RC highpass filter

An RC highpass filter is the RC lowpass with its two components swapped: a capacitor $C$ in series with the signal path and a resistor $R$ from the output to ground, output taken across $R$. It blocks low-frequency (and DC) signals and passes high-frequency ones — the canonical Highpass filter.

The highpass RC filter: series capacitor, shunt $R$, $V_{out}$ across $R$; rises at $+20$ dB/decade below $f_c=1/(2\pi RC)$.

Intuition

Reuse the Capacitive reactance picture, but now the capacitor is in series between input and output rather than shunting the output to ground.

• At low frequency ($\omega \to 0$): $Z_C=1/(j\omega C)\to \infty$. The series capacitor looks like an open circuit and disconnects the input from the output. $V_{out}\approx 0$. In particular it blocks DC completely ($\omega =0$ gives infinite impedance).
• At high frequency ($\omega \to \infty$): $Z_C\to 0$. The series capacitor looks like a wire, so $V_{out}\approx V_{in}$. The signal passes through unimpeded.

The behaviour is the exact mirror of the lowpass: low frequencies blocked, high frequencies passed.

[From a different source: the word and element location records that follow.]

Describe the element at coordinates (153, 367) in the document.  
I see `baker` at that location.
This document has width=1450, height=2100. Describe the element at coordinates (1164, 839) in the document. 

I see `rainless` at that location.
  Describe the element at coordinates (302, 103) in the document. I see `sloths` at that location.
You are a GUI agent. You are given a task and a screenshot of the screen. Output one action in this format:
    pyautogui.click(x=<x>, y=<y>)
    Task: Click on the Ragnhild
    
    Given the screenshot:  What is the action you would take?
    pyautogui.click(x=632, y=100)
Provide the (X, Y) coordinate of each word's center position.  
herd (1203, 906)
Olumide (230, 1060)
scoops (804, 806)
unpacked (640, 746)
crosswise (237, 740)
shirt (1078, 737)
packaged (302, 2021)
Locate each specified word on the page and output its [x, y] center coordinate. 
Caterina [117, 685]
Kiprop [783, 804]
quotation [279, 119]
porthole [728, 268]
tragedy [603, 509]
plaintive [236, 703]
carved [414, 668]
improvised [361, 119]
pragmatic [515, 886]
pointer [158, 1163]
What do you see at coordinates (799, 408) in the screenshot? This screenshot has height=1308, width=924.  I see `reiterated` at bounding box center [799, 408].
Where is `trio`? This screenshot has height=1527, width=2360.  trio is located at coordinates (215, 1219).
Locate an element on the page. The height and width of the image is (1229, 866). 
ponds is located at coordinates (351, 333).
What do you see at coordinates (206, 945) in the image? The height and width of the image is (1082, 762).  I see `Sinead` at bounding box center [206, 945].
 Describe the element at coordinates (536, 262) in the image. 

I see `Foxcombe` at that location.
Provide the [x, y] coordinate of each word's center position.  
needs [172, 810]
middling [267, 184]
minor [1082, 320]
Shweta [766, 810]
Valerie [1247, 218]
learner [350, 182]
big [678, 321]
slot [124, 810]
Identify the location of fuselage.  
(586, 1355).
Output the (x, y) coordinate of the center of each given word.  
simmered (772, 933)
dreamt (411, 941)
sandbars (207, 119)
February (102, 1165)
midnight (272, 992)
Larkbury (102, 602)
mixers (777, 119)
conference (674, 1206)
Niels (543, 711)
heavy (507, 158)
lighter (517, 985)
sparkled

Transfer function — derive it

Again a voltage divider, but now the output is across $R$ and the series element is $Z_C$:

$H(j\omega )=\frac{V_{out}}{V_{in}}=\frac{R}{R+Z_C}=\frac{R}{R+\frac{1}{j\omega C}}$

Multiply numerator and denominator by $j\omega C$:

$H(j\omega )=\frac{j\omega RC}{j\omega RC+1}=\frac{j\omega RC}{1+j\omega RC}$

Check the limits: at $\omega =0$, $H=0$ (blocked); as $\omega \to \infty$, the $j\omega RC$ terms dominate and $H\to 1$ (passed). The magnitude is

$|H(j\omega )|=\frac{\omega RC}{\sqrt{1+(\omega RC{)}^2}}$

Same cutoff, opposite slope

The corner is at the same frequency as the lowpass — it depends only on $R$ and $C$, not on which one is in series:

${\omega }_c=\frac{1}{RC},f_c=\frac{1}{2\pi RC}$

At ${\omega }_c$ the magnitude is $1/\sqrt{2}\approx 0.707$ (the −3 dB point). The difference from the lowpass is the direction of the slope: below $f_c$ the response rises at $+20\text{dB/decade}$ (every decade lower in frequency cuts the output by a factor of 10) until it flattens to unity above $f_c$. Compare with the Bode plot of the lowpass, which rolls off above $f_c$.

Phase

The numerator has a factor of $j$, which contributes $+90°$, and the denominator subtracts a frequency-dependent angle. The net phase is

$\phi =\arctan \left(\frac{1}{2\pi fRC}\right)$

At very low frequency the argument blows up and $\phi \to 90°$ (the output leads the input by nearly a quarter cycle); far above $f_c$ the argument $\to 0$ and $\phi \to 0°$ (output in phase with input). At exactly $f_c$, $\phi =45°$.

This is a coupling capacitor

The “Note” on the slide makes the key practical point: every amplifier later in the course puts a series capacitor between stages to pass the AC signal while blocking the DC bias of one stage from disturbing the next. That series capacitor, together with the input resistance it sees, is an RC highpass — see Coupling capacitor. Its cutoff $f_c=1/(2\pi RC)$ sets the low end of the amplifier’s useful frequency range: signals below it are attenuated, so coupling capacitors are sized to put $f_c$ safely below the lowest frequency of interest.